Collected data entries
******

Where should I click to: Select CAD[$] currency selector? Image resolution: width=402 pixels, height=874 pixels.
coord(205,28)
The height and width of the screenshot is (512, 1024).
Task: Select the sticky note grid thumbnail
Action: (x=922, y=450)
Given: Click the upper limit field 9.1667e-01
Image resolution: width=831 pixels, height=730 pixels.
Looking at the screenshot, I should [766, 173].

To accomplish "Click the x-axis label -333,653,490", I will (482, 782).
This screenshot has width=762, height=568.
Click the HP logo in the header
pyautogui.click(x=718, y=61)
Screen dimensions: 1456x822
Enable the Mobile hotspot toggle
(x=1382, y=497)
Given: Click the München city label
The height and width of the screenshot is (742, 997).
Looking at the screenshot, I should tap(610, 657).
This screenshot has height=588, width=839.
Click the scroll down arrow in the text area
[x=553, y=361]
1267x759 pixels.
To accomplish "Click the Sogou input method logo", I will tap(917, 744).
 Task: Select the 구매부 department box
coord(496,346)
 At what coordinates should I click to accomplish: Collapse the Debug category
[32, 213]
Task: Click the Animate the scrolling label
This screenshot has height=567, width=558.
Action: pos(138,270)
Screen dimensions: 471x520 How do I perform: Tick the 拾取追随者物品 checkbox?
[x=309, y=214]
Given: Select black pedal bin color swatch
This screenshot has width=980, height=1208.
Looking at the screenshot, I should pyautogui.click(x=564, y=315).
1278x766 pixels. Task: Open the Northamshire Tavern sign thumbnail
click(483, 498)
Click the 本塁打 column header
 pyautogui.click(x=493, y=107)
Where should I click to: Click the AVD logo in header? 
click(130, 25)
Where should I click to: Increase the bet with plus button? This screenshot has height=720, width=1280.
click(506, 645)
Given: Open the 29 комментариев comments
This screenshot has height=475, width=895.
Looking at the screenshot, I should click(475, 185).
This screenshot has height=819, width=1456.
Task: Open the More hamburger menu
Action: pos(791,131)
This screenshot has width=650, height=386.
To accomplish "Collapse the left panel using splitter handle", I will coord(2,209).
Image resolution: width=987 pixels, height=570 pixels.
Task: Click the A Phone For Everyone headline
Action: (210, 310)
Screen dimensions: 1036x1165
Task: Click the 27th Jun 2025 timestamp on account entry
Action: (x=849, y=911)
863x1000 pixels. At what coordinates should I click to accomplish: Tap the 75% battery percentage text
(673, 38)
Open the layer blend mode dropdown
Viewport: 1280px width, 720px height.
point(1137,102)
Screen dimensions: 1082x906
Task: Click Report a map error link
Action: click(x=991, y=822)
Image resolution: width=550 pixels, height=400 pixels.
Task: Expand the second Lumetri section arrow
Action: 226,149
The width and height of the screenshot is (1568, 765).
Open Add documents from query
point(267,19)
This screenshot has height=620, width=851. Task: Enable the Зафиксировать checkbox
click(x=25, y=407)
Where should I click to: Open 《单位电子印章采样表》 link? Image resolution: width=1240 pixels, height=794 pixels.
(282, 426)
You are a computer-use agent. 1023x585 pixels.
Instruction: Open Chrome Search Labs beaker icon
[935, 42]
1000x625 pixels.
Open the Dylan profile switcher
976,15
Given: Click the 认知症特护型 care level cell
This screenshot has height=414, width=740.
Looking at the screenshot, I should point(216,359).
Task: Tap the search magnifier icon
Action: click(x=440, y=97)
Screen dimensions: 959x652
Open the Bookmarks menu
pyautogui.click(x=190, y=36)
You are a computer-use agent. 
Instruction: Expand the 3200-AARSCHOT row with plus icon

******

**Exercise directions**
In the records above, collect each line with "label".

**Exercise output**
To accomplish "Click the x-axis label -333,653,490", I will (482, 782).
Given: Click the München city label
Task: Click the Animate the scrolling label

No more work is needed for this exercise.